The Wall Street Journal
By JON HILSENRATH
JACKSON HOLE, Wyo.—After years fighting crises and pumping money into the financial system, the world's central bankers are coming to grips with the realization that the global economy is still in a very dangerous place.
Their problem is compounded by the fact that for some—notably the Federal Reserve—there isn't much more they can do to spur the economy. They have already pushed short-term interest rates to near zero and tried other, unconventional measures. In Europe, three years into crisis, the banking system is exposed to highly indebted European governments like Greece and remains short of capital, many say.
The angst was underscored in a blunt speech Saturday by the International Monetary Fund's new managing director, Christine Lagarde, at the Fed's annual retreat here.
"We risk seeing the fragile recovery derailed," the former French finance minister said. Those risks have been aggravated, she said, by the public's sense that top policy makers aren't adequately addressing the problems they face. "We are in a dangerous new phase," she said.
Ms. Lagarde, though neither a central banker nor an economist, articulated a sense of worry that representatives from many major central banks expressed, mostly behind the scenes, during the two-day conference.
The IMF chief pointedly called on leaders of major central banks to keep interest-rate policies "highly accommodative," a reference to the European Central Bank, which has begun to raise rates.
She directed sterner words at politicians. Europe needs to bolster the capital in its banks and—along with the U.S.—needs to strike the delicate balance of reducing government debt in the long run without cutting so aggressively in the short run that damage is done to tenuous economic growth.
Her remarks could presage an effort by leaders of G-20 nations meeting in Cannes, France, in November to develop more aggressive responses to fiscal crises and the weak economy.
Ms. Lagarde's comments amplified a speech made by Fed Chairman Ben Bernanke, who scolded U.S. politicians for undermining public confidence during the messy debate over raising the U.S. debt limit. He also called for fiscal belt-tightening that wasn't too aggressive at first because the economy is so weak.

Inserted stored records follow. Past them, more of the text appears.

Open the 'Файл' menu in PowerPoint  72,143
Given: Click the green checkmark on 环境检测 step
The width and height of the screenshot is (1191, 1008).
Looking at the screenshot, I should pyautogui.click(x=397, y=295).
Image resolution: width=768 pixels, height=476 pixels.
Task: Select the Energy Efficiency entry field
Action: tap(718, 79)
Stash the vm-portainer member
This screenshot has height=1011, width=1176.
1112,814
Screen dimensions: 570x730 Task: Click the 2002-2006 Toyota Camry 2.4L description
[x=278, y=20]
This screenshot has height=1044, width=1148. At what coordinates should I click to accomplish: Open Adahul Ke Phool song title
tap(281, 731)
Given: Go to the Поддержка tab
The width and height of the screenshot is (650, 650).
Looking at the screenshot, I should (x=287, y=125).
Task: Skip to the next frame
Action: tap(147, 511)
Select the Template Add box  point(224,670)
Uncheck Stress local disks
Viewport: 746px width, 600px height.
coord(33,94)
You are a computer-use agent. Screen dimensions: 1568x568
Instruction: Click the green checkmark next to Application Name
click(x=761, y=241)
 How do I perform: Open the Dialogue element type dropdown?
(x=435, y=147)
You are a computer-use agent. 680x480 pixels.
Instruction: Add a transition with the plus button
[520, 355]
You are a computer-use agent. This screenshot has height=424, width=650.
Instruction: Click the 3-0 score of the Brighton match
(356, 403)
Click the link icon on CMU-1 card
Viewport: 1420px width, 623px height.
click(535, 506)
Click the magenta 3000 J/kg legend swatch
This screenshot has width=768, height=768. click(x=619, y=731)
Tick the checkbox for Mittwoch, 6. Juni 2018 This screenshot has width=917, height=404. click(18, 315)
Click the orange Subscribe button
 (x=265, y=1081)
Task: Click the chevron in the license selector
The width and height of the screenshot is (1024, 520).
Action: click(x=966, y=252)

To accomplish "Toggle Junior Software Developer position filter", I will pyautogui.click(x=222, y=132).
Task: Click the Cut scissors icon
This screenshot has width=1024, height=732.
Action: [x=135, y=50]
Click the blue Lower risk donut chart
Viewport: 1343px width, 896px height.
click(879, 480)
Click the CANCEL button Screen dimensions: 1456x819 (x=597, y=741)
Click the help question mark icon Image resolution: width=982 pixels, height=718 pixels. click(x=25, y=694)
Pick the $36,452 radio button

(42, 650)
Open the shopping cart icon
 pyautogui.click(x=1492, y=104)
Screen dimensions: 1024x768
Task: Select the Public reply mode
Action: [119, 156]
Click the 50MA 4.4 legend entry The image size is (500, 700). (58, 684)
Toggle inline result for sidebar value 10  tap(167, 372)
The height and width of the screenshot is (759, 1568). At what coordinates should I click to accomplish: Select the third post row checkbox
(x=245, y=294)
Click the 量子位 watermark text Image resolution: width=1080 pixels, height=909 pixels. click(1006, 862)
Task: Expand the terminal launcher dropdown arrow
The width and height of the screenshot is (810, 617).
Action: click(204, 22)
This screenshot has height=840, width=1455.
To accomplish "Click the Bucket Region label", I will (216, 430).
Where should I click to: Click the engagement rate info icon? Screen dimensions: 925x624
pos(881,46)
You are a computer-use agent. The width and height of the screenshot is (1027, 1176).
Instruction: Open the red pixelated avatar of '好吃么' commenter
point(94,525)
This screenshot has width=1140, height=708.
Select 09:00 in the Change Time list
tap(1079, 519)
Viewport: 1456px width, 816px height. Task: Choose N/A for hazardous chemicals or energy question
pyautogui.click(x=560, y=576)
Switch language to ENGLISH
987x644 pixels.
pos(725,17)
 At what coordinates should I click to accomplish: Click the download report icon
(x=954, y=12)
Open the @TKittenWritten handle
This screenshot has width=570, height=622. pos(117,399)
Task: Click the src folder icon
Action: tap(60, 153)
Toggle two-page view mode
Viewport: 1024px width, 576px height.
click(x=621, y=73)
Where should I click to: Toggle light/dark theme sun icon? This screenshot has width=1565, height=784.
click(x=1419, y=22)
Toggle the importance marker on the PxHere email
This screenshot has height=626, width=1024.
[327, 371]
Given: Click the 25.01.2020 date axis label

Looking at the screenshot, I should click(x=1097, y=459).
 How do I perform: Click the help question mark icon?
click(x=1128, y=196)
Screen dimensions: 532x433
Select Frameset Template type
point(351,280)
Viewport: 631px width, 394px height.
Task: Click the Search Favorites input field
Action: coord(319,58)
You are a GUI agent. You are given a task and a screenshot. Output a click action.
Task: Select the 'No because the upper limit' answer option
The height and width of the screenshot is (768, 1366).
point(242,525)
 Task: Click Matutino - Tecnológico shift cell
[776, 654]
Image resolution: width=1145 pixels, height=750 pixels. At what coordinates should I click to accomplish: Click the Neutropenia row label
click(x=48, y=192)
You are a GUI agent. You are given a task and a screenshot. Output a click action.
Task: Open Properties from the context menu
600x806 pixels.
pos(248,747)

Coming weeks pose important challenges for financial markets. "I'm concerned about a risk of events this autumn," said Robert Zoellick, president of the World Bank.
Officials here were especially worried about several fraught negotiations in Europe. European parliaments need to approve an expansion of the powers of the European Financial Stability Facility, which is seen as critical to stabilizing strained government finances in Greece, Portugal and elsewhere. Leaders in Finland are demanding hefty collateral in return for their support of Greece. Other creditors are contemplating a debt exchange with the Greek government that could lead to more turmoil if it fails.
ECB President Jean-Claude Trichet sought to dispel worries that European banks could be threatened by a loss of short-term funding. Banks have ample assets to use as collateral for borrowing from the ECB, he said. Worries that they will become short of cash are "just plain wrong," he said.
The Fed is also in a tough spot. Mr. Bernanke said almost nothing in a speech Friday about what the Fed might do next to support tepid U.S. growth. He did point to a Sept. 20-21 policy meeting at which officials could take new actions.
The central bank's choices aren't appealing. The Fed could restart a bond-buying program, or take smaller steps, including shifting the portfolio of bonds it already holds toward securities with longer maturities to bring down longer-term interest rates. But each step comes with costs, and the benefits aren't seen as very great.
One risk is political. "As the central banks in advanced countries continue to pursue easy monetary policy and unconventionally easy monetary policy, the political pressure on central bankers to do more to help finance budget deficits may grow," said Haruyuki Toyama, the general manager of the Bank of Japan's U.S. branch.